Cancer center | Year COE started | Annual reportsa (n = 22) | Telephone interviews (n = 39) |
---|---|---|---|
Dana-Farber Cancer Institute, Harvard University | 2004 | 4 | 4 |
Memorial Sloane-Kettering Cancer Center | 2005 | 3 | 5 |
Fred Hutchinson Cancer Research Center / Seattle Cancer Care Alliance | 2006 | 3 | 5 |
Jonsson Comprehensive Cancer Center, University of California Los Angeles | 2006 | 3 | 5 |
University of Colorado Cancer Center | 2006 | 3 | 3 |
Ohio State University Comprehensive Cancer Center | 2007 | 2 | 5 |
Abramson Cancer Center, University of Pennsylvania | 2007 | 2 | 6 |
Lineberger Comprehensive Cancer Center, University of North Carolina at Chapel Hill | 2008 | 2 | 6 |
aIndicates number of years a COE at the time of the study (2009)
Table 2.
Position | n | % |
---|---|---|
Center director or co-director | 12 | 31 |
Clinical personnel | 10 | 25 |
Administrators/coordinators | 12 | 31 |
Other affiliated personnel | 5 | 13 |
Time with COE | ||
Less than 2 years | 11 | 28 |
2 years or more | 19 | 49 |
Since beginning of COE | 9 | 23 |
Analysis
Program data (annual reports), transcribed telephone interviews, and site visit field notes were imported into a qualitative data management software program (ATLAS.ti 5.0). Data were reviewed several times, and a codebook, developed. Content was coded using the initial framework of the CCM and additional questions about the COE providing a preliminary list of codes (deductive), which were supplemented with emergent codes (inductive) as analysis proceeded [15]. Data were coded and analyzed by two independent investigators (IT, SG). The unit of analysis was the site (COE). The investigators independently coded a sample of five interview transcripts, reaching agreement on code definitions and decision rules and checking intercoder reliability until the kappa statistic reached 0.70–0.80. Analysis revealed themes (patterns) determined by the strength, depth and frequency of concepts, and consistency between the sites (COE), derived from the coding process.
RESULTS
Themes related to the diffusion process are presented below with supporting quotes from the interviews and site visits. These include the following: creating awareness (relative advantage); making the cultural shift and start where they are (compatibility), trial and error (trialability); change is very hard and very slow (complexity); and the bottom line (observability). These themes are also presented in Table 3.
Table 3.
Diffusion characteristic | Themes | Strategies for change |
---|---|---|
Relative advantage–perceived as better than before | Creating awareness | Widespread education |
Compatibility/fit – consistent with values, habits, experiences of potential adopters | Making the cultural shift; start where they are | Find the best fit for survivorship care with the institution's organizational and professional culture |
Trialability–experiment before commitment | Trial and error | Flexibility and change in the models of care that work for the practice and institution |
Observability/visibility–tangible results | The bottom line | Funding, institutional support, and reimbursement |
Complexity/ease of use in understanding or using innovation | Change is very hard and change is very slow | Education and training for professional staff to improve performance |
Innovators and early adopters | Champions | Identify leaders, invest time, and commitment |
Relative advantage
Creating awareness
Creating an awareness of the scope and need for cancer survivorship care, as opposed to traditional posttreatment care, was considered by many as the major accomplishment of the COEs. As one respondent said “we're putting survivorship on the map.” Raising awareness was accomplished through various educational venues, such as integrating with the standing lecture series at the cancer center, adding survivorship-focused talks to preexisting annual disease-specific patient conferences, online and in-house continuing medical and nursing education courses, presentations for oncology and primary care practices, grand rounds presentations, survivorship conferences for health care professionals, and educational events for providers and survivors in the community.

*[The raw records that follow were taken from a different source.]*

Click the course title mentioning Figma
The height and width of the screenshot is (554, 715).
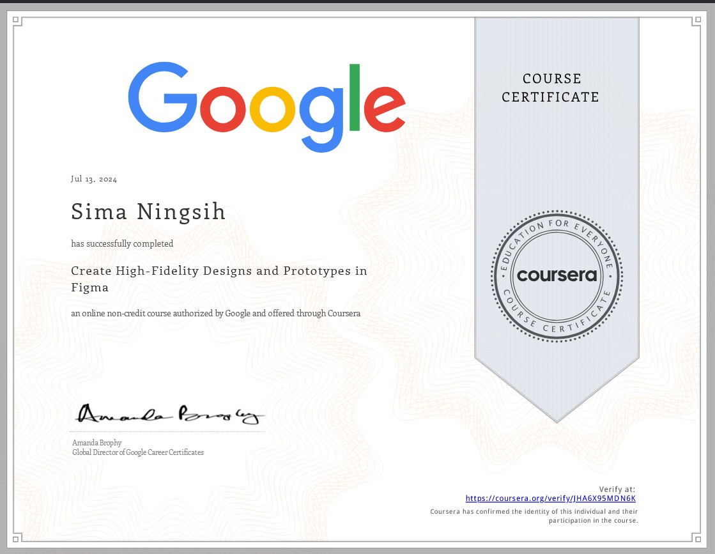(219, 279)
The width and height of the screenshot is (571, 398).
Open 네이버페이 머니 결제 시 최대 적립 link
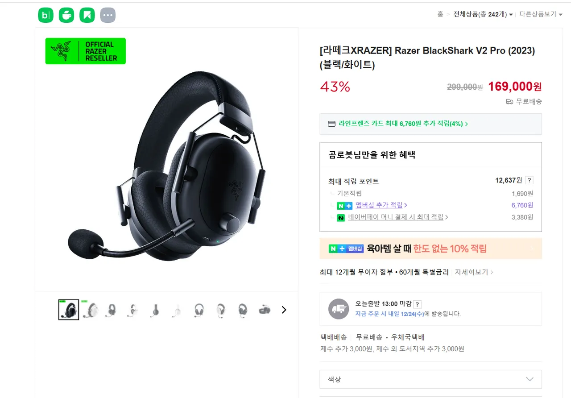coord(398,217)
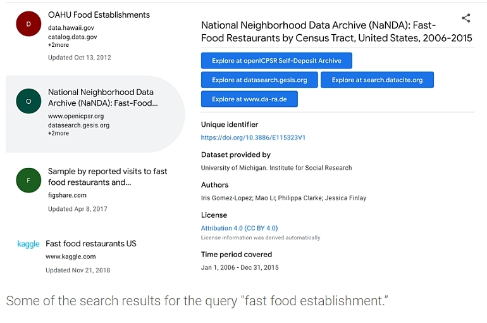Click the dark green NaNDA avatar icon
The image size is (487, 323).
point(28,101)
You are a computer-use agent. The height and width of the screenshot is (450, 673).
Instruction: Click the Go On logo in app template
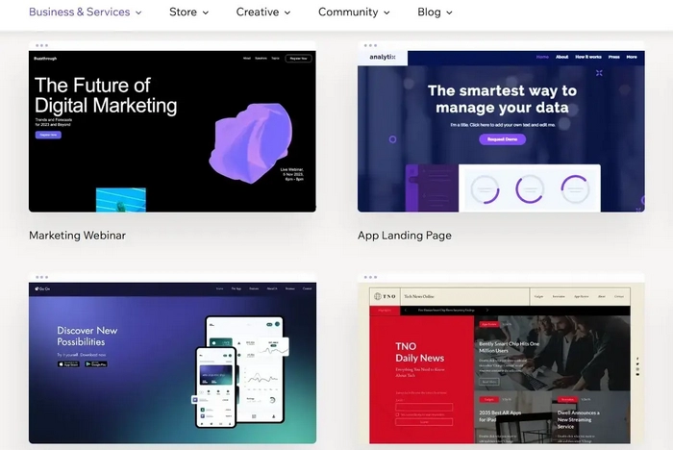point(43,288)
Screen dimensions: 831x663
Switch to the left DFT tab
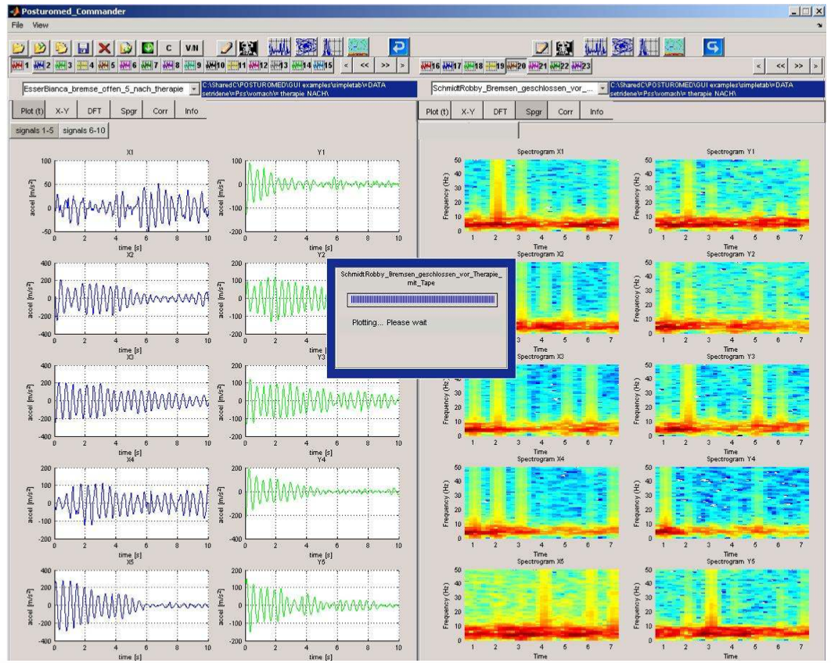94,111
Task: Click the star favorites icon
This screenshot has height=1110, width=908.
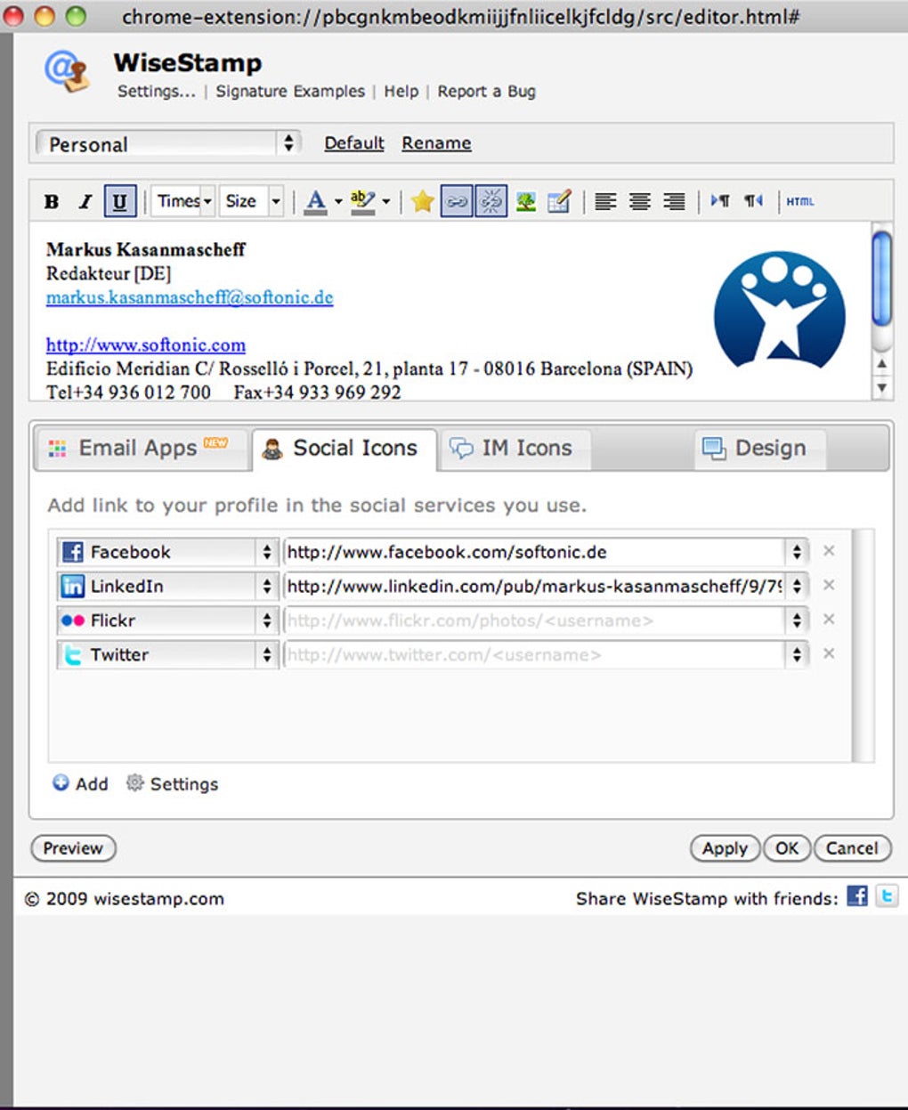Action: (422, 201)
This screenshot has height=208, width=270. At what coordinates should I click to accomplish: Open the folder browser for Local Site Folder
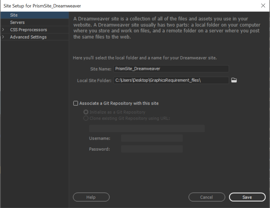pos(234,80)
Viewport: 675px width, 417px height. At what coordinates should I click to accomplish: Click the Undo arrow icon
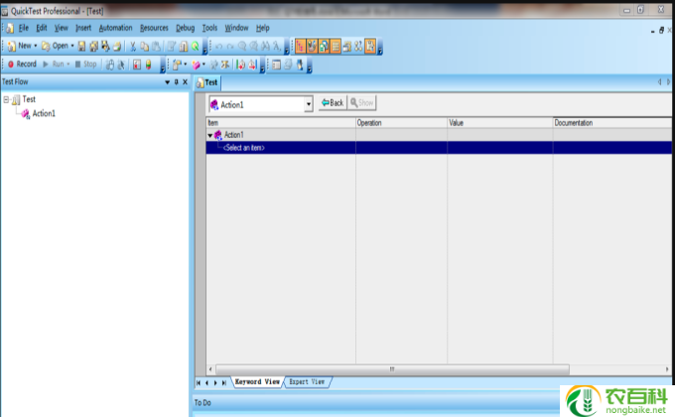(x=219, y=46)
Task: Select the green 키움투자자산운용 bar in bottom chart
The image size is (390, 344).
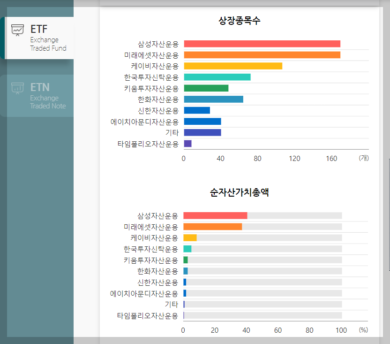Action: click(x=185, y=260)
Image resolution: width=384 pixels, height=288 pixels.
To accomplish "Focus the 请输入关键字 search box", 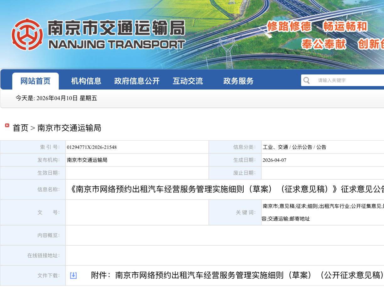I will click(x=345, y=80).
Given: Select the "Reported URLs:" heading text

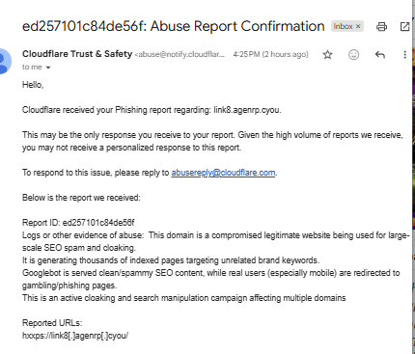Looking at the screenshot, I should (x=52, y=323).
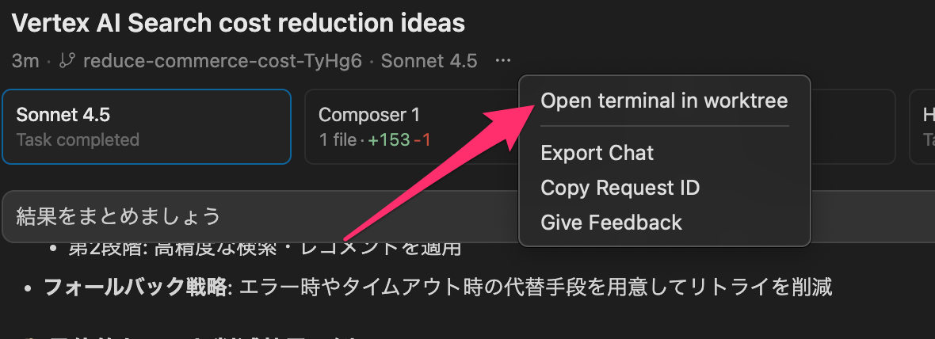Open the partially visible card at far right

[923, 127]
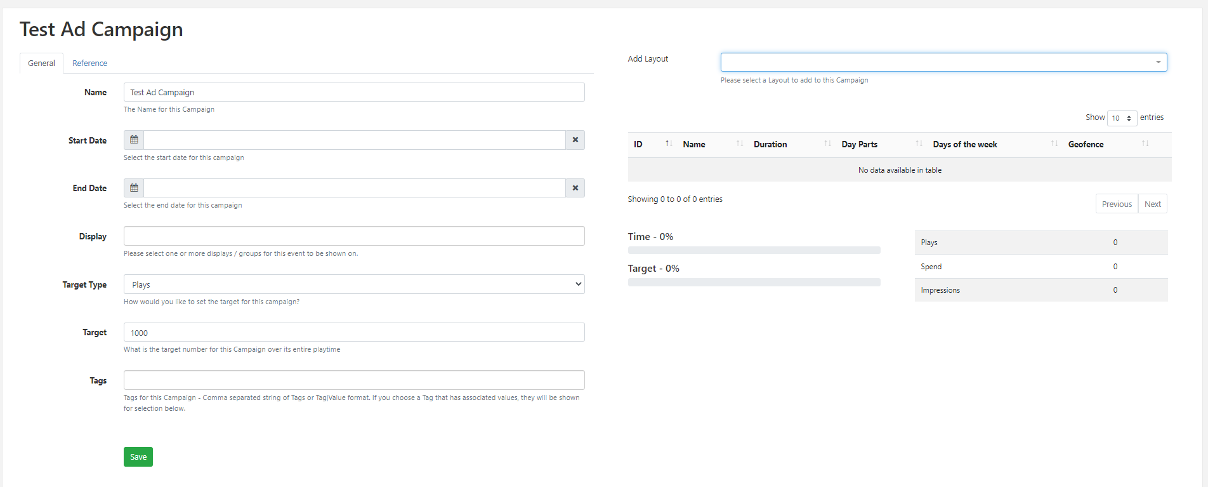Image resolution: width=1208 pixels, height=487 pixels.
Task: Click the End Date calendar icon
Action: click(134, 188)
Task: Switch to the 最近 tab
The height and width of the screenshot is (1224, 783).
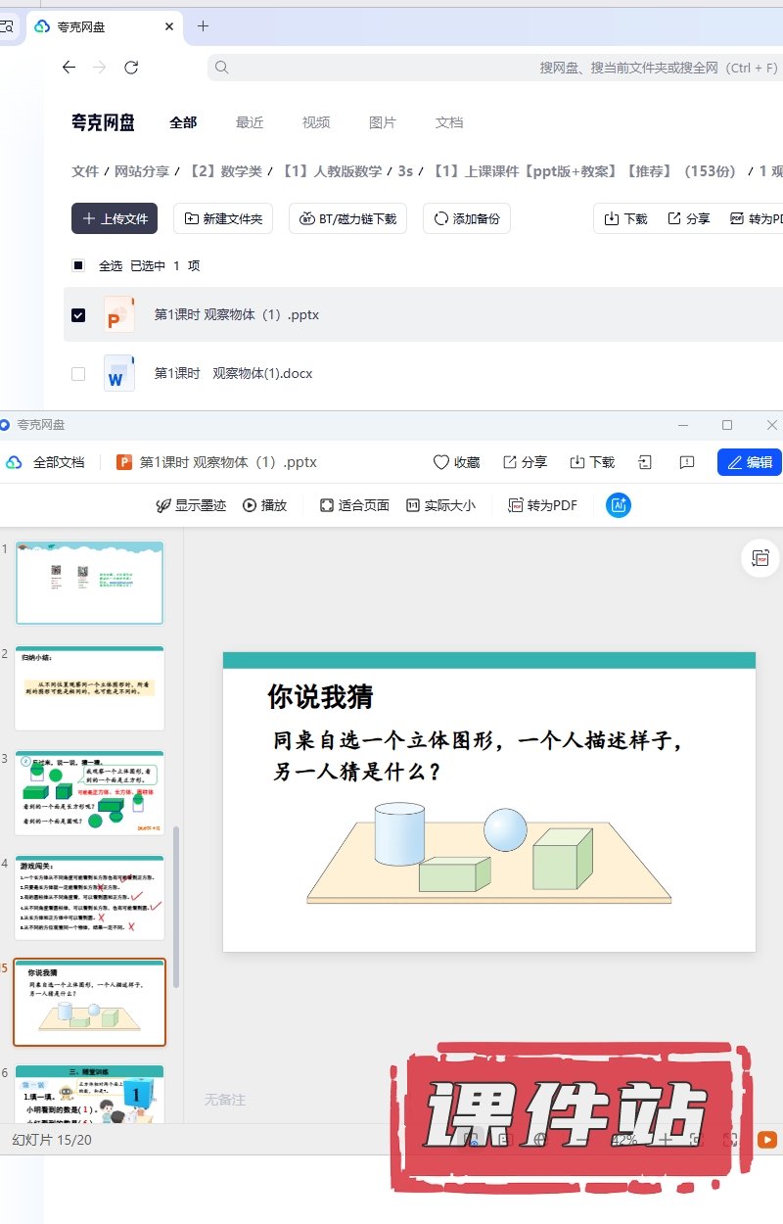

“The most important accomplishment for the Center of Excellence, to look at it from the clinical side, is that it has brought into awareness in a new way for the treating physicians and for the cancer center, some of the concerns of patients after treatment. That's a culture change that has definitely begun.” (clinical coordinator)
Compatibility/fit
Making the cultural shift
Creating the awareness that survivorship is something separate and different from traditional oncology care was a challenge. Oncologists typically focus on treating and curing active disease and tend to provide follow-up care and surveillance even when patients are years posttreatment. As one clinician commented on shifting this traditional paradigm, “it's moving a freight train in a slightly different direction.”
“We probably have similar experience to other people in that it's a change in culture. Everything is so focused on treatment and the immediacy of those problems that these patients are the wellest of the well, so to speak, that come here. They are not dying and they're not in active treatment so there hasn't been a lot of emphasis on the resources they need.” (COE director)
“[Survivorship care] comes from a very long history of a medical model. We are a very high-profile, research-evidence-based center, and a lot of research is geared toward eradicating cancer and that's what the philosophy is.” (clinical coordinator)
Resistance to making changes in survivorship care took several forms: it was already being done; oncologists did not want to “give up” their patients; there was little evidence for the effect of survivorship initiatives on outcomes; there was little time to change the system of services; and there was limited or no reimbursement for the services. Survivors also were attached to providers and felt comfortable there.
While most COEs reported a high level of commitment from the senior leadership of their institution, this did not necessarily translate into buy-in among the practitioners and administrators throughout the system.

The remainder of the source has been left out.